**TASK TO CARRY OUT:** Please echo the lines below without changes, beginning with the first line and ending after the line containing "Looking at the image, I should click on (1213, 390).".

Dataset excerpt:

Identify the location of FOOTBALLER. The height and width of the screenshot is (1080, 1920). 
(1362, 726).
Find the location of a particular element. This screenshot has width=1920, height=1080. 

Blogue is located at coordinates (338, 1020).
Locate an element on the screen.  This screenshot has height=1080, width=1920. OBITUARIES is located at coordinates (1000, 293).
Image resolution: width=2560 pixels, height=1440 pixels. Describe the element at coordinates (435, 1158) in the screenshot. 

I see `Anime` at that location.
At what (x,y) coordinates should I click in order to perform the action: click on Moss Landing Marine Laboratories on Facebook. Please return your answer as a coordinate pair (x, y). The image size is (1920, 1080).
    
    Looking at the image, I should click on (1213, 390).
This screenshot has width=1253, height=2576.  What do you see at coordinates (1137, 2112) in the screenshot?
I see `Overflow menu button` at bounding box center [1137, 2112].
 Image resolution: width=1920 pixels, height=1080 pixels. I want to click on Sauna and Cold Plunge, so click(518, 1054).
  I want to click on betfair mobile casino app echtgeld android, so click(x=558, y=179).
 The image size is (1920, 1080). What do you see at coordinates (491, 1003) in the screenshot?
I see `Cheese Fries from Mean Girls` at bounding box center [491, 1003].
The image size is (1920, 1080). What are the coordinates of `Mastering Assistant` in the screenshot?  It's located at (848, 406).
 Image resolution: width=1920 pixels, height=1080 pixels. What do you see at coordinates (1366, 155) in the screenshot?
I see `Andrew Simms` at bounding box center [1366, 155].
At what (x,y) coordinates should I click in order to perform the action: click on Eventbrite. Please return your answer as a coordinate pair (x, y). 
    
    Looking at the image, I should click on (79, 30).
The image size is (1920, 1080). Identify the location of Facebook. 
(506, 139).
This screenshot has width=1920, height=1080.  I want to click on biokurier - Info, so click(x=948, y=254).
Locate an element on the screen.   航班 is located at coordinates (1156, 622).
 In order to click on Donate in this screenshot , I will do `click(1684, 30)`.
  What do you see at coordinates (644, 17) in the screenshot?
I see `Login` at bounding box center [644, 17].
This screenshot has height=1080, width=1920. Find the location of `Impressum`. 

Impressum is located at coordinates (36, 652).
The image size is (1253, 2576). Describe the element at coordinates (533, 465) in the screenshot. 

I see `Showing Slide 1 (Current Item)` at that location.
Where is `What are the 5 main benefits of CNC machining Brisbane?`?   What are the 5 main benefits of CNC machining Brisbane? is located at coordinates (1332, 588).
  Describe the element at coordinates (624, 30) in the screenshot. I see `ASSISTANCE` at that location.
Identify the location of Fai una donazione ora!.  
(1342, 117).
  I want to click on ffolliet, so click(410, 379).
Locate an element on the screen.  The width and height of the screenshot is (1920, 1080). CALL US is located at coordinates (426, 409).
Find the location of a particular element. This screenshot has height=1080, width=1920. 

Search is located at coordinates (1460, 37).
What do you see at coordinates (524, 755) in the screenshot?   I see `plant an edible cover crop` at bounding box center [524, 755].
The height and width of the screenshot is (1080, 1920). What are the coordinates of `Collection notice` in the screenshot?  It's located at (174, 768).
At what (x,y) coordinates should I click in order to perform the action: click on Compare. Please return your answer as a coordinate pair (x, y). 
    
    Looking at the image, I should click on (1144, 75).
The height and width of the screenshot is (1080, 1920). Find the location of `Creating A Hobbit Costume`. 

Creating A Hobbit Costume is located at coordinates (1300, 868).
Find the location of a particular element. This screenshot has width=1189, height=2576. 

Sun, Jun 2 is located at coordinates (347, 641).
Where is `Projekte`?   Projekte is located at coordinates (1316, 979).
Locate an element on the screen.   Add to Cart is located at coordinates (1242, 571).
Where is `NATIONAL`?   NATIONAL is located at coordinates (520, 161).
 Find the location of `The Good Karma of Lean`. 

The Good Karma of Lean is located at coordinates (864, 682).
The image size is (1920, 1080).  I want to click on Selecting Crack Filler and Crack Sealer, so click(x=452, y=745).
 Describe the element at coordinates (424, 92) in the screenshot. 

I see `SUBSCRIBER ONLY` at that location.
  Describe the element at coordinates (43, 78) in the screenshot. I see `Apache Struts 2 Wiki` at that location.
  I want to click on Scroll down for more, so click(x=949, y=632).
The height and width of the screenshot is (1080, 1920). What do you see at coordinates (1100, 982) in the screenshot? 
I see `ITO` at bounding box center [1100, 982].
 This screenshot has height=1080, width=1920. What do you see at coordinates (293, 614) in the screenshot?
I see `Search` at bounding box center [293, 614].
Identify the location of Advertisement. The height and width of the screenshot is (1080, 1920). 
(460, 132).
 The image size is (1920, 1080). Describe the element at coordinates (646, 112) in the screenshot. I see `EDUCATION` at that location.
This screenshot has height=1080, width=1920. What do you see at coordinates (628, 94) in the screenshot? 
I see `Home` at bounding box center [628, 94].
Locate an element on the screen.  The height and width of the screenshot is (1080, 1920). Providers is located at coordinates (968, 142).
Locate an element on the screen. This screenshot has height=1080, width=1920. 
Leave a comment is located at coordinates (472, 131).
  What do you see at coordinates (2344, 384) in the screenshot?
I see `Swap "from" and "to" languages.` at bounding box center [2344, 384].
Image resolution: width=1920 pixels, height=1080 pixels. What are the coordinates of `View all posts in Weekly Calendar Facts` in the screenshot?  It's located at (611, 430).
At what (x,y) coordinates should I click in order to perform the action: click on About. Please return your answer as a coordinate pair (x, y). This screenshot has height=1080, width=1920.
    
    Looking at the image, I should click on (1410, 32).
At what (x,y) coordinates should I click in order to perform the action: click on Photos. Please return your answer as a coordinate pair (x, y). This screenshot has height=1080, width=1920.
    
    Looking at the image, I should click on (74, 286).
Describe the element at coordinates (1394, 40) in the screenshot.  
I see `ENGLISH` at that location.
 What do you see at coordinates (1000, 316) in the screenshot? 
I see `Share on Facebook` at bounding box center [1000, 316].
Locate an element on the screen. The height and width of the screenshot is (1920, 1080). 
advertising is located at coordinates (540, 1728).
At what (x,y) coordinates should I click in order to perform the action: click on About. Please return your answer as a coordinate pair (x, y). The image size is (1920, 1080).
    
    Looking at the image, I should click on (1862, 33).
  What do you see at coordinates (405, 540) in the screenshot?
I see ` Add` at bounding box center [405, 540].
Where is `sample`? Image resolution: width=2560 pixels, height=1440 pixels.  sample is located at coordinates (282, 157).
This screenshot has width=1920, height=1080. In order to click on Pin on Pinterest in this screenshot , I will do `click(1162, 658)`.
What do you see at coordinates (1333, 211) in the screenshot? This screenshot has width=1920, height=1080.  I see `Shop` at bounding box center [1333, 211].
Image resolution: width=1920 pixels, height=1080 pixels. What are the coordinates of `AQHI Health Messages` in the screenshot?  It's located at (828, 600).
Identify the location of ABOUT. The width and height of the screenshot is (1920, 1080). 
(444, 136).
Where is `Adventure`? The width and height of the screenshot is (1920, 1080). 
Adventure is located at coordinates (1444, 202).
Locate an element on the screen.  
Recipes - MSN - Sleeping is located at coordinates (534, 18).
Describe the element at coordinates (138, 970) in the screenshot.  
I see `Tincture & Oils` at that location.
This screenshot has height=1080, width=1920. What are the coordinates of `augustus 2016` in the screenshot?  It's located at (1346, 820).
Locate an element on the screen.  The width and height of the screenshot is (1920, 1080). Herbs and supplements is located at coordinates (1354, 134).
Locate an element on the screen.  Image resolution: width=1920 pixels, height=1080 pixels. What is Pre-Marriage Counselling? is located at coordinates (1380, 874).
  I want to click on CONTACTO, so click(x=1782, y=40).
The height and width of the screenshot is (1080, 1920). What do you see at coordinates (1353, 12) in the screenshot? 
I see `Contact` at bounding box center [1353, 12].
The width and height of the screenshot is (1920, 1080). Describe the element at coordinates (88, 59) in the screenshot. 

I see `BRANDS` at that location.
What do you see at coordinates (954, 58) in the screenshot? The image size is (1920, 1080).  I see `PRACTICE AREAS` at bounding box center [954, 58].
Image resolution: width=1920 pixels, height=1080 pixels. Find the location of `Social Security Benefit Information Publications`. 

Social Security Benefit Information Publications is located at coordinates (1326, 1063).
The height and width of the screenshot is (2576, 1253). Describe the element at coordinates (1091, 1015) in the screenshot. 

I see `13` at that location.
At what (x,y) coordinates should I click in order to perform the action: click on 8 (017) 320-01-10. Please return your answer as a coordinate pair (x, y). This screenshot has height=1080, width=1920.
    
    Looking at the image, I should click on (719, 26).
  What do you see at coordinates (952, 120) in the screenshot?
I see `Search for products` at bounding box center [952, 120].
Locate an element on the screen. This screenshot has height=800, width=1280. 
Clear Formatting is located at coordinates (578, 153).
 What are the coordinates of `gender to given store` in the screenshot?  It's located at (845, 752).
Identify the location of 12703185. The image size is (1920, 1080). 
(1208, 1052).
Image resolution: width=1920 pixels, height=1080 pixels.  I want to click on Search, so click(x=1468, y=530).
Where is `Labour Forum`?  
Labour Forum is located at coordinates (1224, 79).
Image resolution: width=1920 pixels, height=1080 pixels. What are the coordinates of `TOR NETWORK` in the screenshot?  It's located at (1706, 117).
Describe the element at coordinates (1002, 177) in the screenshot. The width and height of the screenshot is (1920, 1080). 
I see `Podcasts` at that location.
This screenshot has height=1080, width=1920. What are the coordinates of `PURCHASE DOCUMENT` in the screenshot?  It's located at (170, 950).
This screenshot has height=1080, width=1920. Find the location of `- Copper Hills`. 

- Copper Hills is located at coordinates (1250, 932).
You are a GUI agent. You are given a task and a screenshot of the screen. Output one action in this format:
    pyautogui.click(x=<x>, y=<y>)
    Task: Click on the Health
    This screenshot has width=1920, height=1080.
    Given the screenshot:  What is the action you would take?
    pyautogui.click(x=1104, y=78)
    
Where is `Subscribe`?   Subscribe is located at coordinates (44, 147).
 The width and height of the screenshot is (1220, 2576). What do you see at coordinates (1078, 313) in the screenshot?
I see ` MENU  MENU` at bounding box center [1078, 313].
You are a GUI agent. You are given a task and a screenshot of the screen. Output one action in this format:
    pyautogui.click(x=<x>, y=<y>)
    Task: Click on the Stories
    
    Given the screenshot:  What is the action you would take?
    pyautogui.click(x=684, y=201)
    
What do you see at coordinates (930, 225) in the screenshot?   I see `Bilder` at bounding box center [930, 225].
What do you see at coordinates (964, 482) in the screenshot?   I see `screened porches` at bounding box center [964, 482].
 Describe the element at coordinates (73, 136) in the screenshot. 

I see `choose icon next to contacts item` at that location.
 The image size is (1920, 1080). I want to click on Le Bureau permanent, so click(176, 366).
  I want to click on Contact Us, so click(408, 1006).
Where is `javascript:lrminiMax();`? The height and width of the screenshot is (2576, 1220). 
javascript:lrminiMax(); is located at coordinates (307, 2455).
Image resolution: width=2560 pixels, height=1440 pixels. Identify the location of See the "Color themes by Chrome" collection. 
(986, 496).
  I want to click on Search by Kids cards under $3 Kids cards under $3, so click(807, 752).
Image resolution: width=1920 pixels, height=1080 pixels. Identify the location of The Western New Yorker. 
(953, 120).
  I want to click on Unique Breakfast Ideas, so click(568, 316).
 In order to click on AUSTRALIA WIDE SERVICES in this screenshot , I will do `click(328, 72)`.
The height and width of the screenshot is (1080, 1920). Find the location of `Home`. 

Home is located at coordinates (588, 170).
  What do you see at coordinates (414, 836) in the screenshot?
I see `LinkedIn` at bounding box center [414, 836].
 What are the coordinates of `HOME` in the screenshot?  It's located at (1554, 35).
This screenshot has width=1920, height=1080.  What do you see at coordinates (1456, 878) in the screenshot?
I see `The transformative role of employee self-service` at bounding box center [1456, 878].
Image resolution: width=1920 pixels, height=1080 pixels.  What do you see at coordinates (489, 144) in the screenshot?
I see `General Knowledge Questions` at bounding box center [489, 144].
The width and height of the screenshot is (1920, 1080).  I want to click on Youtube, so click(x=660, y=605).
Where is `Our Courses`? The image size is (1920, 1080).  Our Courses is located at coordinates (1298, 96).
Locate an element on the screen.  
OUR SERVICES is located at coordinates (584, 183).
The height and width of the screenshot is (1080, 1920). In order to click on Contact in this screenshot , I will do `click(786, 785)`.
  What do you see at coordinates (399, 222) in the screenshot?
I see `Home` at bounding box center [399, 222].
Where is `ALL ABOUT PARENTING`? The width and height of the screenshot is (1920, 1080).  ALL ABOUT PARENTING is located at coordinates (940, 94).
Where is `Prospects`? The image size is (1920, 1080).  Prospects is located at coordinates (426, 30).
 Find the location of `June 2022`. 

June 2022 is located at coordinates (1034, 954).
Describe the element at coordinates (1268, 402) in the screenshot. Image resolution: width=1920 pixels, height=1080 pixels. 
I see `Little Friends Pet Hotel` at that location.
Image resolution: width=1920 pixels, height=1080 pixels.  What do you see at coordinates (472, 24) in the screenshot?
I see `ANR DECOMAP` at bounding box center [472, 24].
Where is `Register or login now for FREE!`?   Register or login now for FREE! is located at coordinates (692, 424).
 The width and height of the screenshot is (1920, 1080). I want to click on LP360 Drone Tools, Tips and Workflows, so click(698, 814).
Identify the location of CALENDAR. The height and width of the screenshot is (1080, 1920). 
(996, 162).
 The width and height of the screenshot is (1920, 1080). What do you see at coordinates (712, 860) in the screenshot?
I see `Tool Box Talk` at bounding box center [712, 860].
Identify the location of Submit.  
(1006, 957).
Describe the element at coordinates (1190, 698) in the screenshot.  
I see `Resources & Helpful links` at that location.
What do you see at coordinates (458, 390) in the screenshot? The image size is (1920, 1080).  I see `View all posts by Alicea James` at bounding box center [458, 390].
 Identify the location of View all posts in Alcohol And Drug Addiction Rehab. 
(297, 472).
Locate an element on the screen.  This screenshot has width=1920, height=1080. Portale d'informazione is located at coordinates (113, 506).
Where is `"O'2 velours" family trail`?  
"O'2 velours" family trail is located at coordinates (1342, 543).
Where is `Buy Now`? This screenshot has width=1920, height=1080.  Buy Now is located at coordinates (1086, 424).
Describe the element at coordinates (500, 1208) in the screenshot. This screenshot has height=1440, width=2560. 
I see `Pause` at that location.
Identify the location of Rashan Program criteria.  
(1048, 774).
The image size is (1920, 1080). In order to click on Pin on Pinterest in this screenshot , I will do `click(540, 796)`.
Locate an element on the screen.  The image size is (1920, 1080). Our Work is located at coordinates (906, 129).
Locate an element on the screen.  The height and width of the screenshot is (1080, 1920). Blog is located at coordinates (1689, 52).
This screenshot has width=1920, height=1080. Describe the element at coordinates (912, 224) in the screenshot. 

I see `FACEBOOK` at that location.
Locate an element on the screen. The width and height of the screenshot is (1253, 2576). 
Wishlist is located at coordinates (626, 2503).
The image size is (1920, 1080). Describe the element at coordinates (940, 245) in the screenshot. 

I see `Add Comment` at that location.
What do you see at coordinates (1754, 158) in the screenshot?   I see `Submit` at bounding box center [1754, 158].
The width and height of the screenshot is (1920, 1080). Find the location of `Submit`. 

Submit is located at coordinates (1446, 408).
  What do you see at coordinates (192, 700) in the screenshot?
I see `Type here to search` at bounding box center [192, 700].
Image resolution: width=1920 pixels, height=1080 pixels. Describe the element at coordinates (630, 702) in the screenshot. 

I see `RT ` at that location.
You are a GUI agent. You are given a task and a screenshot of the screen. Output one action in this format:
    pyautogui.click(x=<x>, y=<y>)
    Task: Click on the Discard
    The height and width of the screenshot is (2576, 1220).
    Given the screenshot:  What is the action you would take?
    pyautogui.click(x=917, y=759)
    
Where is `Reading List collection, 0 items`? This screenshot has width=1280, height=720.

**OUTPUT:**
Identify the location of FOOTBALLER. The height and width of the screenshot is (1080, 1920). 
(1362, 726).
Find the location of a particular element. This screenshot has width=1920, height=1080. 

Blogue is located at coordinates (338, 1020).
Locate an element on the screen.  This screenshot has height=1080, width=1920. OBITUARIES is located at coordinates (1000, 293).
Image resolution: width=2560 pixels, height=1440 pixels. Describe the element at coordinates (435, 1158) in the screenshot. 

I see `Anime` at that location.
At what (x,y) coordinates should I click in order to perform the action: click on Moss Landing Marine Laboratories on Facebook. Please return your answer as a coordinate pair (x, y). The image size is (1920, 1080).
    
    Looking at the image, I should click on (1213, 390).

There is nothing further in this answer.